[RECORDS FOR THIS EXERCISE — start]
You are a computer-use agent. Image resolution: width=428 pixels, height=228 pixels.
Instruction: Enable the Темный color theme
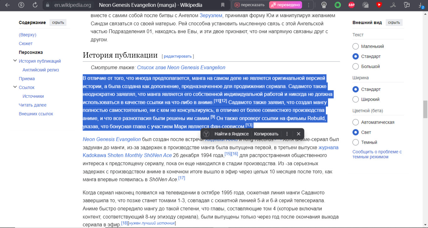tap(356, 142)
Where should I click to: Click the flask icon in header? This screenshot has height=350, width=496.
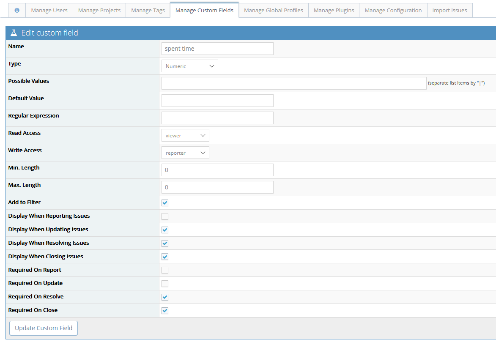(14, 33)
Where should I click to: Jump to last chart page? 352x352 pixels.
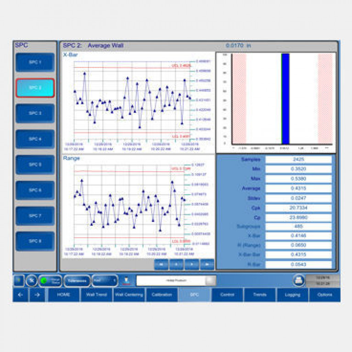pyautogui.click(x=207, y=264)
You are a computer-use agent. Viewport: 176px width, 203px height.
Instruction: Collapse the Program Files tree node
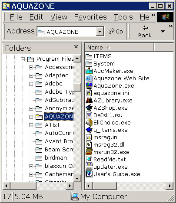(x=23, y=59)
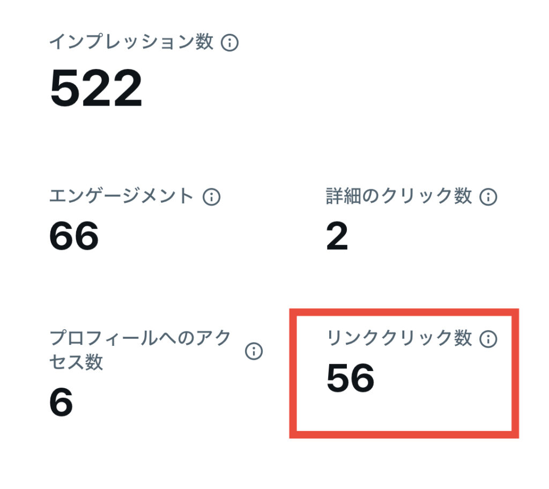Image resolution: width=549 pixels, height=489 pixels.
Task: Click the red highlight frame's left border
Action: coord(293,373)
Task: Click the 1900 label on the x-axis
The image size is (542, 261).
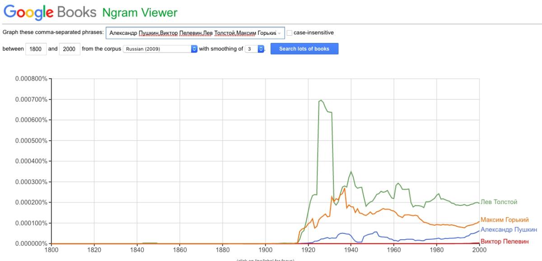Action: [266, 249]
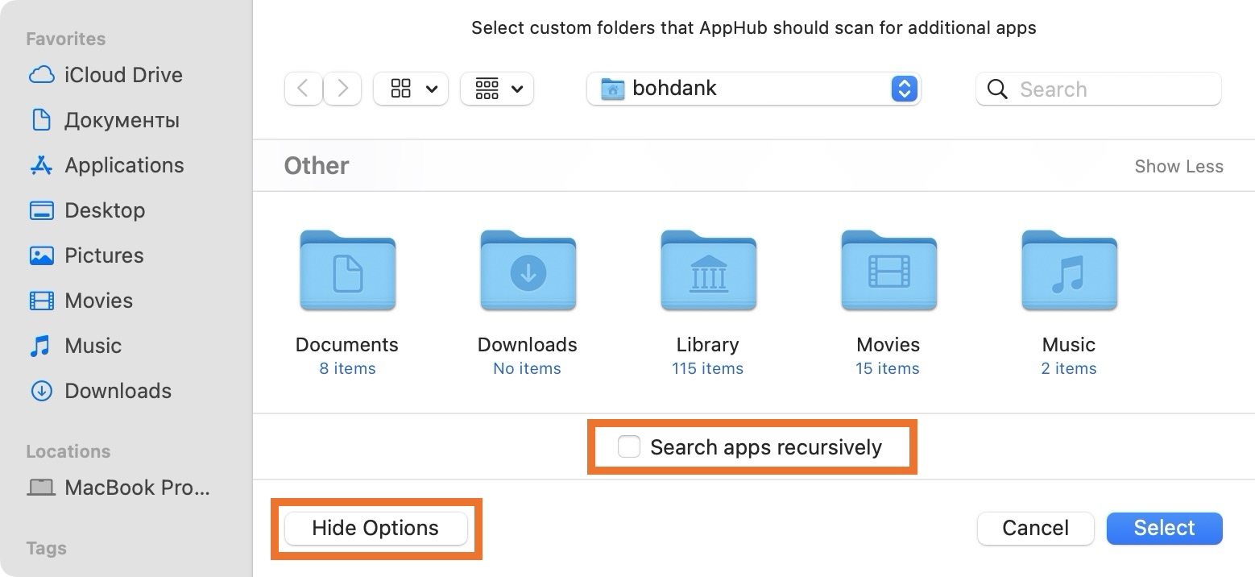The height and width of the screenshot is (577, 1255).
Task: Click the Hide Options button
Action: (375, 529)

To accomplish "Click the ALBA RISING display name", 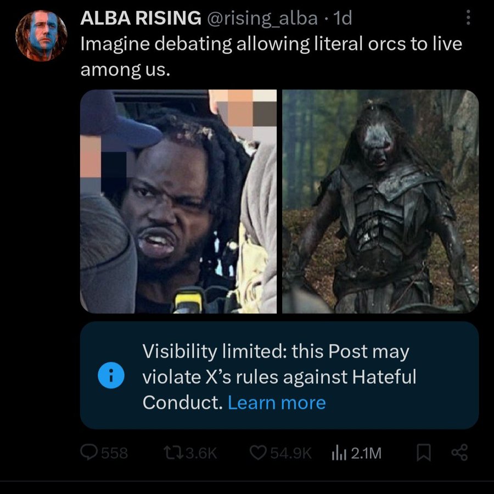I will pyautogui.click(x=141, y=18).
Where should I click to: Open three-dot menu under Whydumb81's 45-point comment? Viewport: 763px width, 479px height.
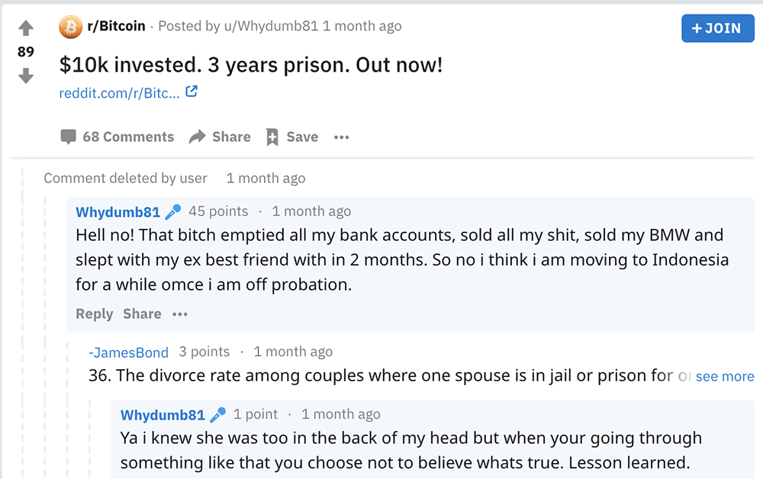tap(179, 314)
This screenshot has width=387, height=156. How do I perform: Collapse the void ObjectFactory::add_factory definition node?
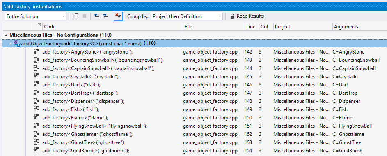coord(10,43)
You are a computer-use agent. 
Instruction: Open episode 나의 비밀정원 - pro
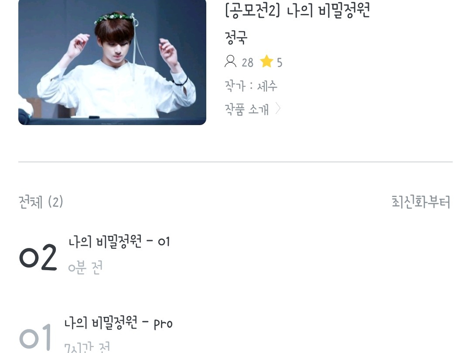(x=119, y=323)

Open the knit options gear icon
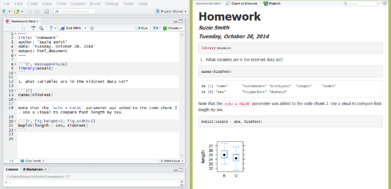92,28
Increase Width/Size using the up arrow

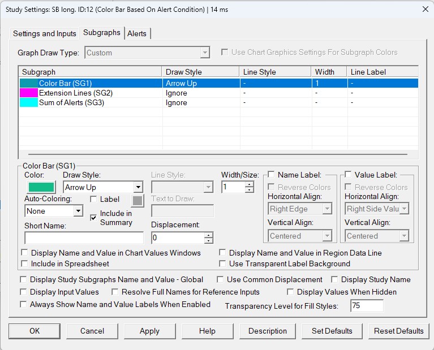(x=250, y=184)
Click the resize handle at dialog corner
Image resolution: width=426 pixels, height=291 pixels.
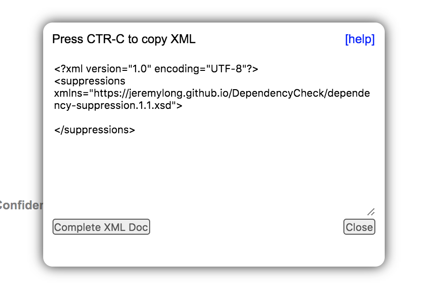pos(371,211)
[RECORDS FOR THIS EXERCISE — finish]
WHAT THE EXERCISE ASKS
From the line containing "Instruction: Open episode 나의 비밀정원 - pro" to the last line of the entries, output every line exactly as written, but leave out the pictures.

RESPONSE
Instruction: Open episode 나의 비밀정원 - pro
(x=119, y=323)

Open the knit options gear icon
92,28
Increase Width/Size using the up arrow

(x=250, y=184)
Click the resize handle at dialog corner
Image resolution: width=426 pixels, height=291 pixels.
pos(371,211)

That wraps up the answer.